There is no regulator that oversees those relationships, since Pinnacle is neither practicing medicine nor selling insurance.

As the medical advice and advocacy industry grows, it’s likely that rules and oversight will develop, Hutchins said. But for now, the quality control on Pinnacle is whether clients write a check for another year of membership.

“We’re dealing with a demanding clientele who are used to service, and you get pounded if you don’t provide it,” Hutchins said.

The majority of members are healthy when they sign up, and are joining “for convenience or from frustration,” Herbert said, but perhaps 40 percent join when they have chronic or acute health problems.

For example, Patrice Brinkman, of Potomac, said her parents joined when her mother was diagnosed with cancer.

Her mother had already chosen a surgeon at George Washington University Hospital, but Pinnacle arranged for confirming exams at Hopkins and at Memorial Sloan-Kettering Cancer Center in New York. Pinnacle also helped set up follow-up care at Hopkins.

“While you may have the resources” to research treatment options, at a time of crisis “you don’t have the emotional resources. You’re almost paralyzed, and they handle things,” she said.

Pinnacle members say the service can be a relief even when they are basically healthy. Sims Hagan, of Lutherville, said she e- mailed her advocate to find a dermatologist for a daughter in Vermont and an oral surgeon for a daughter in North Carolina. She got back reports on the training and credentials of each.

“I’m overwhelmed with how complicated today’s medicine is,” she said. “Fifty years ago, your country doctor was probably all you needed.”

Up-market medicine

Here are some of the health services available for a premium:

EXECUTIVE PHYSICALS

Intensive exams, usually one to three days, by a primary-care doctor and a tightly scheduled group of specialists. Offered by top medical centers such as Johns Hopkins, Cleveland Clinic and Stanford University Medical Center. Also offered at some resorts, such as the Greenbrier in West Virginia. Cost: $2,000 plus.

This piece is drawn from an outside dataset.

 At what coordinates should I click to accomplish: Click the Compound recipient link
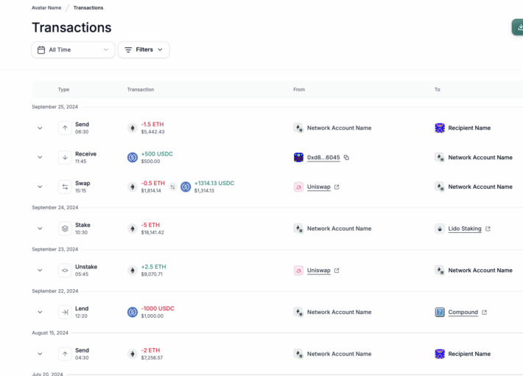coord(463,313)
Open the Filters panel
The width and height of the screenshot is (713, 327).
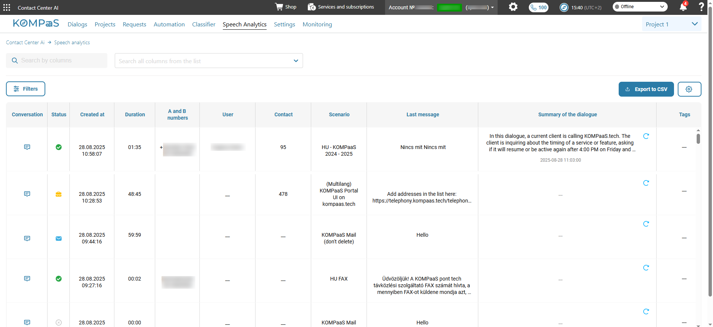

`CONCIERGE’ OR `BOUTIQUE’ MEDICAL PRACTICES

Primary-care doctors who charge an additional annual fee, which covers a comprehensive exam and preventive care plan. They accept no more than 600 patients, compared with the typical 2,000 to 2,500. For the extra fee, the doctor promises more preventive care and service amenities. Cost: $1,500 a year.

HEALTH ADVOCATE

Pinnacle Care International, a Baltimore company, offers health advice and logistical help. Members get an executive physical on joining. Pinnacle also collects all health records from a patient and transmits them to new doctors as needed. It will help find doctors and arrange appointments. Cost: The cheapest memberships require a $10,000 initiation fee and $5,000 a year.